И вдруг словно оборвалось что-то, глухо раскатилось и ударилось прямо в стены, в красный финогеновский флигель, и, вздрогнув, задребезжали окна, — все сорок сороков звонили в пасхальный колокол пасхальный воскресный звон.
Коля с большою белой с густой позолотой свечою шел в крестном ходу перед батюшкой, облаченным в золотую кованую ризу, и сияло лицо его — вся тоска миновала, светилось лицо и сливалось сердце с сердцем пасхальных напевов, всколыхнувшись темную темь церкви.
И там посреди нищих, покаранных царей, стоял Он, Царь над царями в своих светлых одеждах и возлагал на понурые головы руки свои:
— Мир вам!
Глава шестнадцатая
Бунт
В дом к Огорелышевым Финогеновы не зашли: будет, и завтра успеется!
Уж заря заиграла, и сад и пруд затучнелись голубым дыханием, будто захотелось и еще им понежиться в теплом сне, не знать пробуждения.
Распевая по двору, шумно подошли Финогеновы к своему дому, но едва достучались Прасковью: Прасковью всю ночь душили черти, подняться ей не стало мочи.
Всем собором с Прометеем подступили Финогеновы к двери спальни христосоваться с Варенькой. Туркнулись они в спальню — заперто, постучали погромче — ни звука, еще и еще раз — тоже. И стали они стучать кулаками и долго стучали.
Было тихо за дверью.
И они закричали в один голос, закричали не своими голосами, чтобы Варенька непременно отперла им двери.

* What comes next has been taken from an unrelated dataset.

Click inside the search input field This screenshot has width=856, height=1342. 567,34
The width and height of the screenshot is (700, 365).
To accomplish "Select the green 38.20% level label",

— Отоприте, отоприте нам! — кричали они, надсаживаясь, и колотили и руками и ногами в дверь спальни.
Было тихо за дверью.
И они уж не знали, что еще делать, чтобы откликнулась Варенька, подала им голос, и, упираясь друг в дружку, сжались, стиснулись, надавили на дверь, и под напором хряснула дверь спальни, петли со звоном упали, и отворилась дверь в спальню.
Варенька — в одной сорочке на крюку, Варенька — побагровевшая с длинным красным языком из черного запекшегося рта, огромные белки в упор, скрюченные пальцы, синие ногти, — Варенька висела на крюку мертвая.
Первые проснувшиеся лучи лезли в окно спальни, ползли по комнате, алым красили белую сорочку и больно горели на пустой четверти, валявшейся на коврике у кровати.
Как под обухом, стояли Финогеновы, пригнув шеи, не переступали порога.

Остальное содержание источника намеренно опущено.